肩の荷が少し沈む感覚が、呼吸のリズムを落ち着かせる。

 

 

頂上に近づくほど、空気は薄く、胸が詰まるような感覚が増す。

霜の残る岩を手で確かめると、冷たさが肌にじんわりと染み込む。

踏み跡のない地面を歩くたび、全身が地面の微細な振動を受け取る。

 

 

光が斜面を滑り、葉の影が長く伸びて静けさを描く。

風が肩に触れ、微かに体が揺れる感覚を伴う。

落ち葉を踏む音が谷に消え、深い静寂だけが残る。

 

 

霧が薄くなると、秋色に染まった稲含山の輪郭が鮮明になる。

肌を撫でる風と背中に差す光の温もりが、歩を自然に導く。

手で触れる枝や苔の質感が、確かな存在感を伝える。

 

 

谷間を抜ける光と影の織りなす風景が、胸の奥に静かに刻まれる。

足裏に伝わる落ち葉の弾力が、歩くリズムの軌跡を描く。

霧が山肌を漂い、空気の冷たさが全身を包み込む。

 

 

最後の斜面を越えると、頂の輪郭が鮮やかに広がり、胸の奥に風と光の交錯が残る。

踏みしめる落ち葉の音、肌に触れる冷気と陽射しの温かさ、すべてが歩の余韻となる。

 

 

全身に残る感覚の余韻とともに、秋風に染まる稲含山の姿が静かに心に刻まれる。

足元の苔、岩のざらつき、落ち葉の柔らかさが、歩の一歩ごとに確かめられる。

風の香りと光の温度が、体と意識の境界を溶かしてゆく。

 

 

霧が完全に晴れると、谷間の色彩が橙と金に輝き、頂に届く風は柔らかく、胸の奥に深い静寂を残す。

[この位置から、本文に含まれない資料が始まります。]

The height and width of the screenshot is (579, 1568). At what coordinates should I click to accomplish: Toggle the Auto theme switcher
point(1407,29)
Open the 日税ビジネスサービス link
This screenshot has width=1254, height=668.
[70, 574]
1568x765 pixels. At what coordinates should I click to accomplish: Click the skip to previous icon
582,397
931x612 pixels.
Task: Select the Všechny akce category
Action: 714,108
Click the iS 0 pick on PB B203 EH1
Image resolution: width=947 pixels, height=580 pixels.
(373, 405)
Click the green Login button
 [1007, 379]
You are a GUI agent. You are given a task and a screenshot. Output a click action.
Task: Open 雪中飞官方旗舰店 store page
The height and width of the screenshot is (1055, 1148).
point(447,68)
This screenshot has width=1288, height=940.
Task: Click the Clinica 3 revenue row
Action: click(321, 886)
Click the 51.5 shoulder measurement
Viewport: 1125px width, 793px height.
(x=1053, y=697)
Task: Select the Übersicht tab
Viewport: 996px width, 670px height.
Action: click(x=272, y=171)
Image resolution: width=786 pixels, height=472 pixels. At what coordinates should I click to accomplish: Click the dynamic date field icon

歩く足音と共に、秋の稲含山の全景が身体の中で揺れる。

 

 

風と光、冷気と温もり、苔と岩、落ち葉の全てが絡み合い、一歩ごとに身体の感覚が秋色に染まってゆく。

静かな山の深層が、歩を通して全身に広がり、心の奥に残響する。

 

 

ここに、秋風に染まる孤高の山霊峰の深い息遣いが、歩を止めた瞬間もなお、身体の隅々まで静かに伝わっていた。

 




頂に立ち、秋風が全身を撫でる。
遠くの谷間に沈む光と影が、静かに時間の輪郭を描く。
踏みしめた落ち葉の柔らかさ、岩の冷たさ、苔の湿り気が、すべて身体に刻まれている。


風と光の余韻が肌に残り、歩の痕跡とともに静けさが広がる。
谷間に漂う香り、指先に残る質感、呼吸と心拍がひとつに溶け合う。
秋色に染まった稲含山の姿が、深い静寂の中で全身を包み込む。


すべての感覚が余韻として残り、歩が終わってもなお、山の息遣いが身体の奥で微かに響く。
静かな山霊峰の孤高と豊かな秋の色彩が、心の隅々まで満たされていく。